Connected Data landscapes: a Self-Service Knowledge Platform at Amgen

One and a half years ago we started to work with Amgen to help them improve the way they search and retrieve research data. They were looking for a solution that could aggregate and interlink their internal research data, enrich it with public data and provide an appealing, user-friendly interface for end-users.

Initially, the focus was on internal data from early research in drug development and, more specifically, gene-centric data. We started with a proof of concept project and our semantic data aggregation, as our linking and search platform DISQOVER was being installed on site.

Inside out, outside in

First, we trained the Information Sciences team at Amgen on how to configure DISQOVER. After that they started to include additional internal data sources increasingly more independently. All of this was done to solve a number of specific use cases based on search questions with internal data.

In a next phase, interest grew at Amgen to link their data to public data. From that moment on, we activated the data federation functionality. This allows them to securely connect to our public DISQOVER version containing an ever-growing number of integrated and linked public data sources. In addition, internal links to other Amgen applications were made which extended the usability of their local DISQOVER installation. They branded this as ‘Gene Knowledge Discovery’ or ‘GKD’. Amgen users can now search for specific data such as internal projects or experiments and link through to other applications for re-analyzing experimental datasets (see Fig. 1).

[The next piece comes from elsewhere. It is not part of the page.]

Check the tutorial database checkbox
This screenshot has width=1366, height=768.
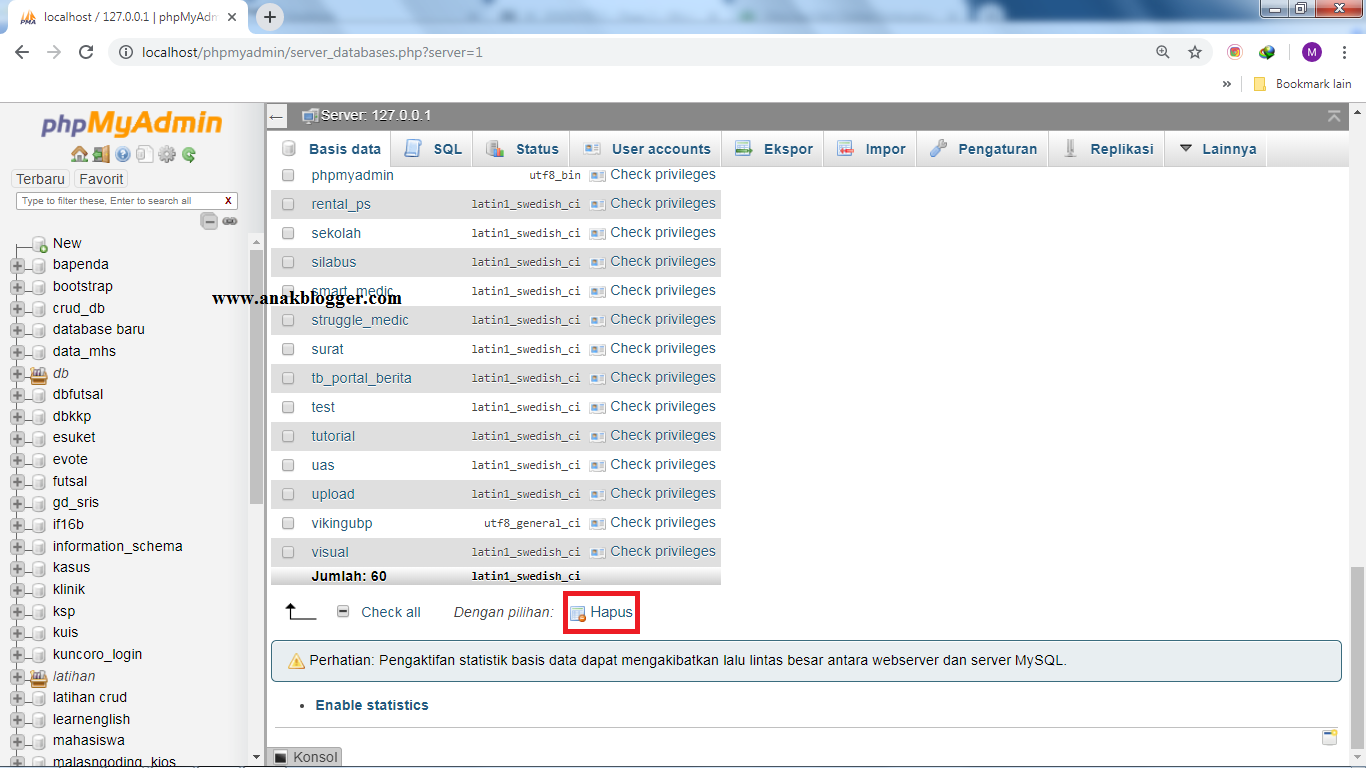click(287, 436)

170524_Bio-IT_World_Amgen_ONTOFORCE_co-presentation_FP_WH Fig 1

Fig. 1: Overview of how a researcher at Amgen can use GKD (Gene Knowledge Discovery) to find research data and links to internal applications and related public data sources.

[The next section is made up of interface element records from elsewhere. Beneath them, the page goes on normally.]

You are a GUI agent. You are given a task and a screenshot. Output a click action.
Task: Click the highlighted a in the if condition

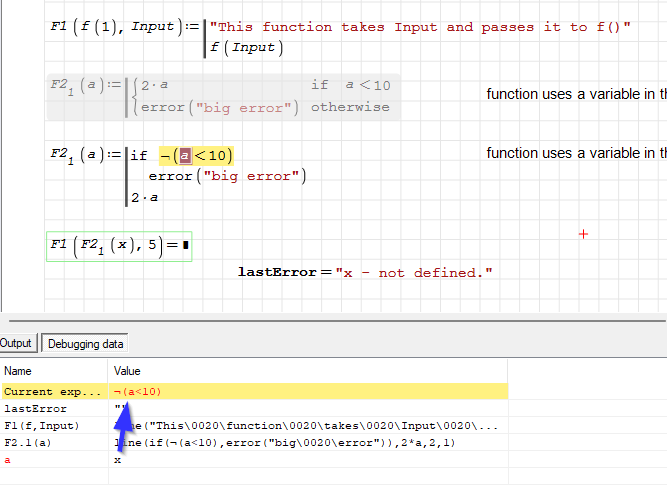183,155
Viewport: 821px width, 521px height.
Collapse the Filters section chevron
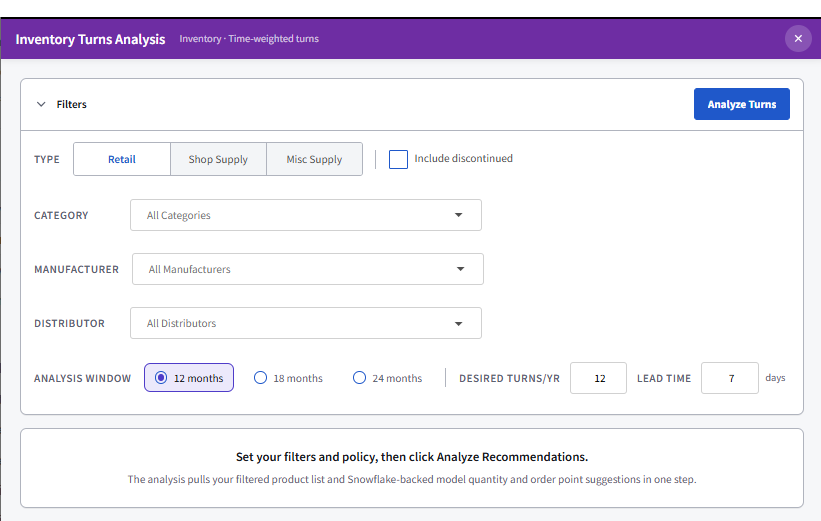coord(41,104)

The Information Sciences team at Amgen supervises the configuration of GKD themselves by managing their DISQOVER integration ontology.  This is used to decide which Canonical Types should be made visible to the users. Each Canonical Type is a collection of similar concepts that are potentially linkable to other Canonical Types. Each data source can contribute data to different Canonical Types that results in aggregated information per concept (see Fig. 2).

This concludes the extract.